YOUR OBJECTIVE:
Copy out all of the data below word for word, keeping every line in its original order.

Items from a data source
"""
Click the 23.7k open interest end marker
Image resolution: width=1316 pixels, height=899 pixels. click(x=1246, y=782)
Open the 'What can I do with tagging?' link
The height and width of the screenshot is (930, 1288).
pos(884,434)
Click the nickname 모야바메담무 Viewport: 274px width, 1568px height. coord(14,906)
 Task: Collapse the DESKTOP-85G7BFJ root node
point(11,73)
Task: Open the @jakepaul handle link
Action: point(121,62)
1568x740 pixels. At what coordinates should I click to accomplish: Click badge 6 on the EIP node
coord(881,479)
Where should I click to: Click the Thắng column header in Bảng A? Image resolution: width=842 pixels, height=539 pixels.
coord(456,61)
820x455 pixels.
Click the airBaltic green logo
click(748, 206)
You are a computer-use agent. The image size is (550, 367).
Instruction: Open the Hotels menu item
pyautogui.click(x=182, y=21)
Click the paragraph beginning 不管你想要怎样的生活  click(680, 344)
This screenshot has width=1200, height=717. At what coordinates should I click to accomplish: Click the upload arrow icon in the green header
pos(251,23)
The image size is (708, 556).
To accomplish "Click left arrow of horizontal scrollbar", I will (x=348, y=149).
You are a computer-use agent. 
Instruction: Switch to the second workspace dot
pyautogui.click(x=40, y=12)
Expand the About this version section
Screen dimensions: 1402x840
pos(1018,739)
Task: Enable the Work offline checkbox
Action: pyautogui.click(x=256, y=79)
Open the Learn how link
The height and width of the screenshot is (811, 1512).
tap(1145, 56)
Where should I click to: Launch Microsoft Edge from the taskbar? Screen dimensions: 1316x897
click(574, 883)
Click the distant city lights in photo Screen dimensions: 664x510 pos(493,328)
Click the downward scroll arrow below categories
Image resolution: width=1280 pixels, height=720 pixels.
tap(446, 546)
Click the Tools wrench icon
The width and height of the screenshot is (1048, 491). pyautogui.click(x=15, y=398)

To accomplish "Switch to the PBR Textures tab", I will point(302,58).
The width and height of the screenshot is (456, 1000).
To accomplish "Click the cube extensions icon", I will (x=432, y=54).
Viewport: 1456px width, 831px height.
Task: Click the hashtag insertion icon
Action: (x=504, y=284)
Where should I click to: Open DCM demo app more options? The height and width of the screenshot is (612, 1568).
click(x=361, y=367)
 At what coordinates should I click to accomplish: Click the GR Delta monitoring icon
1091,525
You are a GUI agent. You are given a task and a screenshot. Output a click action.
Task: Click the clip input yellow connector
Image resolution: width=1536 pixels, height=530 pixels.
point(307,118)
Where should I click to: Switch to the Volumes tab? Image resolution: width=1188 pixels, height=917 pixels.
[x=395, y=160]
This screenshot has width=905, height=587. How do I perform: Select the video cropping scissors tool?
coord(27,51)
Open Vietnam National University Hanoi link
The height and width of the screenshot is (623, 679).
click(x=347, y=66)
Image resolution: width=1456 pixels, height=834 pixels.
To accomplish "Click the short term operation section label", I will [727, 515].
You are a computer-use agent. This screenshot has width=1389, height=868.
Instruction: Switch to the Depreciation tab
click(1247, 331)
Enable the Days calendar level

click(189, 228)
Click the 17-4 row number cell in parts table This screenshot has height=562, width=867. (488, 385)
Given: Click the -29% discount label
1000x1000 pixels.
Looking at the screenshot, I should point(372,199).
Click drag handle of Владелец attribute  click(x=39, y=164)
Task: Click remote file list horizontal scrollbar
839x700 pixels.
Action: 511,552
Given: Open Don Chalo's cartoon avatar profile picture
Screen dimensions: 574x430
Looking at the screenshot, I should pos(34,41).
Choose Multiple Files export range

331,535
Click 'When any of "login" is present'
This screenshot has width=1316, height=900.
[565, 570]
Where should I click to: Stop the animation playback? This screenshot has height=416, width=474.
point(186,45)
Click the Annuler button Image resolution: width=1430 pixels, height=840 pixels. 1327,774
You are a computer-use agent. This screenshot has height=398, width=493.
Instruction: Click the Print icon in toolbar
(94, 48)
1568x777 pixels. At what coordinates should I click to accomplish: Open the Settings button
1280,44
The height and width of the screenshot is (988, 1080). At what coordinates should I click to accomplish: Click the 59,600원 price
"""
COMPLETE ANSWER:
Click the 23.7k open interest end marker
Image resolution: width=1316 pixels, height=899 pixels. click(x=1246, y=782)
Open the 'What can I do with tagging?' link
The height and width of the screenshot is (930, 1288).
pos(884,434)
Click the nickname 모야바메담무 Viewport: 274px width, 1568px height. coord(14,906)
 Task: Collapse the DESKTOP-85G7BFJ root node
point(11,73)
Task: Open the @jakepaul handle link
Action: point(121,62)
1568x740 pixels. At what coordinates should I click to accomplish: Click badge 6 on the EIP node
coord(881,479)
Where should I click to: Click the Thắng column header in Bảng A? Image resolution: width=842 pixels, height=539 pixels.
coord(456,61)
820x455 pixels.
Click the airBaltic green logo
click(748, 206)
You are a computer-use agent. The image size is (550, 367).
Instruction: Open the Hotels menu item
pyautogui.click(x=182, y=21)
Click the paragraph beginning 不管你想要怎样的生活  click(680, 344)
This screenshot has width=1200, height=717. At what coordinates should I click to accomplish: Click the upload arrow icon in the green header
pos(251,23)
The image size is (708, 556).
To accomplish "Click left arrow of horizontal scrollbar", I will (x=348, y=149).
You are a computer-use agent. 
Instruction: Switch to the second workspace dot
pyautogui.click(x=40, y=12)
Expand the About this version section
Screen dimensions: 1402x840
pos(1018,739)
Task: Enable the Work offline checkbox
Action: pyautogui.click(x=256, y=79)
Open the Learn how link
The height and width of the screenshot is (811, 1512).
tap(1145, 56)
Where should I click to: Launch Microsoft Edge from the taskbar? Screen dimensions: 1316x897
click(574, 883)
Click the distant city lights in photo Screen dimensions: 664x510 pos(493,328)
Click the downward scroll arrow below categories
Image resolution: width=1280 pixels, height=720 pixels.
tap(446, 546)
Click the Tools wrench icon
The width and height of the screenshot is (1048, 491). pyautogui.click(x=15, y=398)

To accomplish "Switch to the PBR Textures tab", I will point(302,58).
The width and height of the screenshot is (456, 1000).
To accomplish "Click the cube extensions icon", I will (x=432, y=54).
Viewport: 1456px width, 831px height.
Task: Click the hashtag insertion icon
Action: (x=504, y=284)
Where should I click to: Open DCM demo app more options? The height and width of the screenshot is (612, 1568).
click(x=361, y=367)
 At what coordinates should I click to accomplish: Click the GR Delta monitoring icon
1091,525
You are a GUI agent. You are given a task and a screenshot. Output a click action.
Task: Click the clip input yellow connector
Image resolution: width=1536 pixels, height=530 pixels.
point(307,118)
Where should I click to: Switch to the Volumes tab? Image resolution: width=1188 pixels, height=917 pixels.
[x=395, y=160]
This screenshot has width=905, height=587. How do I perform: Select the video cropping scissors tool?
coord(27,51)
Open Vietnam National University Hanoi link
The height and width of the screenshot is (623, 679).
click(x=347, y=66)
Image resolution: width=1456 pixels, height=834 pixels.
To accomplish "Click the short term operation section label", I will [727, 515].
You are a computer-use agent. This screenshot has width=1389, height=868.
Instruction: Switch to the Depreciation tab
click(1247, 331)
Enable the Days calendar level

click(189, 228)
Click the 17-4 row number cell in parts table This screenshot has height=562, width=867. (488, 385)
Given: Click the -29% discount label
1000x1000 pixels.
Looking at the screenshot, I should point(372,199).
Click drag handle of Владелец attribute  click(x=39, y=164)
Task: Click remote file list horizontal scrollbar
839x700 pixels.
Action: 511,552
Given: Open Don Chalo's cartoon avatar profile picture
Screen dimensions: 574x430
Looking at the screenshot, I should pos(34,41).
Choose Multiple Files export range

331,535
Click 'When any of "login" is present'
This screenshot has width=1316, height=900.
[565, 570]
Where should I click to: Stop the animation playback? This screenshot has height=416, width=474.
point(186,45)
Click the Annuler button Image resolution: width=1430 pixels, height=840 pixels. 1327,774
You are a computer-use agent. This screenshot has height=398, width=493.
Instruction: Click the Print icon in toolbar
(94, 48)
1568x777 pixels. At what coordinates should I click to accomplish: Open the Settings button
1280,44
The height and width of the screenshot is (988, 1080). At what coordinates should I click to accomplish: Click the 59,600원 price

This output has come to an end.